Agent.rewind_to_message(agent, message_id)

Typically called via Planck.Headless.rewind_to_message/3 which also re-prompts the orchestrator with the edited text.

Configuration

planck_agent has no runtime configuration module. Every function that reads from disk (Session.start/2, Skill.load_all/1, ExternalTool.load_all/1, Compactor.load/1) takes its path(s) as an explicit argument.

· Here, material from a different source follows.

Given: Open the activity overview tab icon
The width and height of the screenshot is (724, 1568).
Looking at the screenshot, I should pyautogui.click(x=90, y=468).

Applications using this library should resolve those paths themselves — or depend on planck_headless, which exposes Planck.Headless.Config for the full Planck stack.

Supervision tree

Planck.Agent.Supervisor (strategy: :one_for_all)
├── Phoenix.PubSub (name: Planck.Agent.PubSub)
├── Registry (keys: :duplicate, name: Planck.Agent.Registry)
├── Task.Supervisor (name: Planck.Agent.TaskSupervisor)
├── DynamicSupervisor (name: Planck.Agent.SessionSupervisor)
│ └── Planck.Agent.Session (restart: :temporary)
└── DynamicSupervisor (name: Planck.Agent.AgentSupervisor)
├── Planck.Agent (role: :orchestrator)
└── Planck.Agent (role: :worker)

:one_for_all on the top-level supervisor ensures the Registry and PubSub always restart together — a stale Registry after a crash would leave agents unable to find each other.